M. [X] soutient que les défendeurs ne disposent d’aucun titre exécutoire, qu’il n’a pas eu connaissance de l’ordonnance de référé du 3 juillet 2017, qu’il n’a pas reçu d’assignation, et ne s’est pas vu signifier cette décision. Au visa de l’article 478 du code de procédure civile, il soutient que l’ordonnance de référé pré-citée, compte tenu de son caractère réputé contradictoire, est caduque, n’ayant pas été notifiée dans les 6 mois. M. et Mme [E] contestent ces moyens.

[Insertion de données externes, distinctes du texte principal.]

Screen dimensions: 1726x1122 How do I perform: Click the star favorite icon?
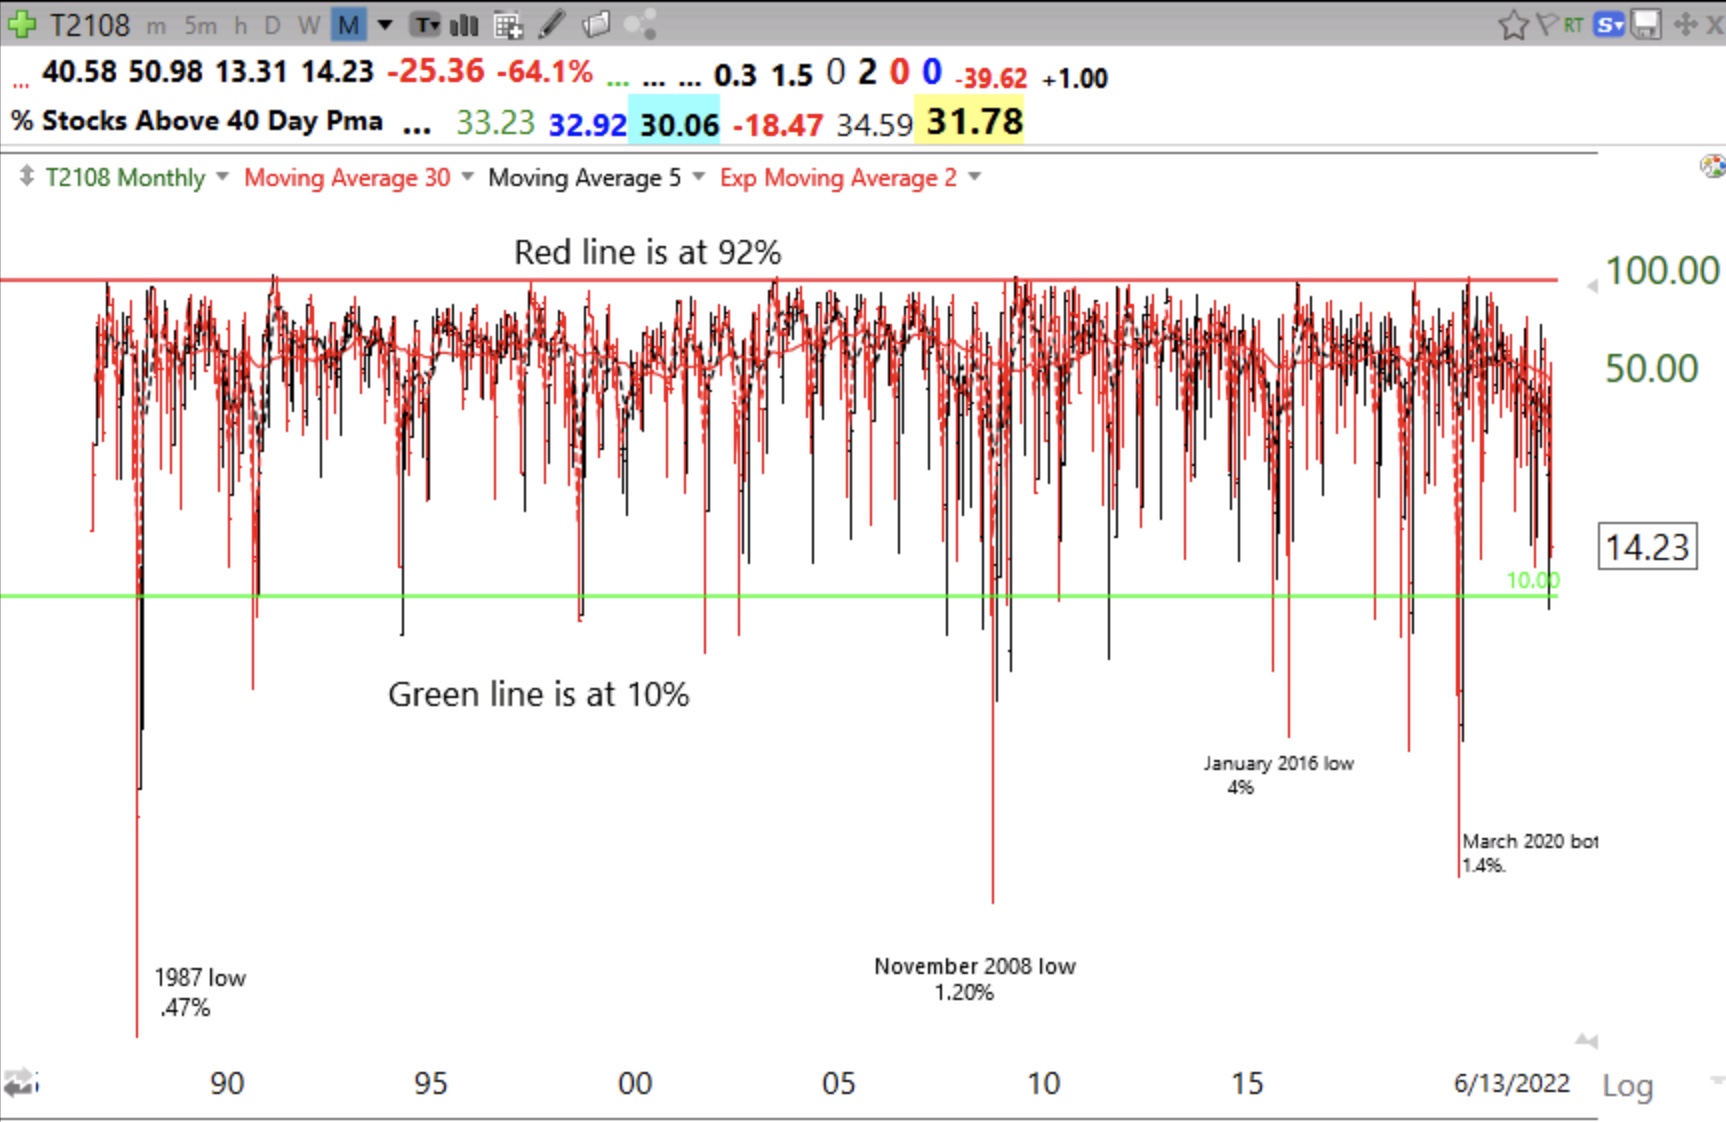click(x=1513, y=25)
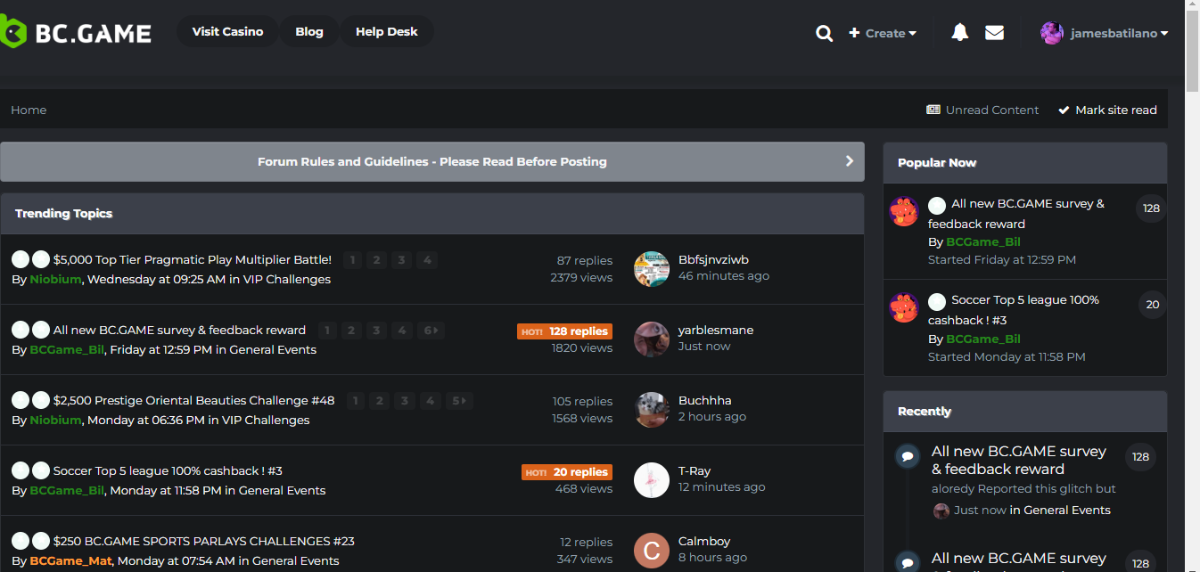Click the T-Ray user avatar
Viewport: 1200px width, 572px height.
click(652, 480)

En l’espèce, l’ordonnance de référé du 3 juillet 2017 mentionne bien que M. [X] a été assigné à personne, mais n’a pas comparu. Par ailleurs, il est justifié que cette décision lui a été régulièrement signifié par huissier de justice le 3 août 2017, à étude, l’huissier instrumentaire ayant accompli les diligences nécessaires à la vérification de l’adresse de l’intéressé.
Au vu de ces éléments, il y a lieu de constater que M. et Mme [E] disposent d’un titre exécutoire valable, et partant que la saisie-attribution du 9 janvier 2025 est également valable. Il s’ensuit qu’il y a lieu de débouter M. [X] de ses demandes de nullité et de main-levée.
Sur les autres demandes
Il y a lieu d’allouer aux défendeurs une indemnité au titre des frais de procédure. Les dépens seront laissés à la charge de la partie perdante.
PAR CES MOTIFS
Le juge de l’exécution, statuant par jugement contradictoire, en premier ressort, prononcé par mise à disposition au greffe,
— déboute M. [C] [X] de sa demande de nullité et de main-levée de la saisie-attribution pratiquée le 9 janvier 2025 à son encontre par M. [R] [E] et Mme [J] [E],
— à toutes fins utiles, valide ladite saisie-attribution,
— déboute les parties de leurs autres demandes,
— condamne M. [C] [X] à payer à M. et Mme [E] la somme de 1.500 euros au titre de l’article 700 du code de procédure civile, ainsi que les dépens,
— rappelle que les décisions du juge de l’exécution bénéficient de l’exécution provisoire de droit.
Fait à Pau, les jour, mois et an que dessus.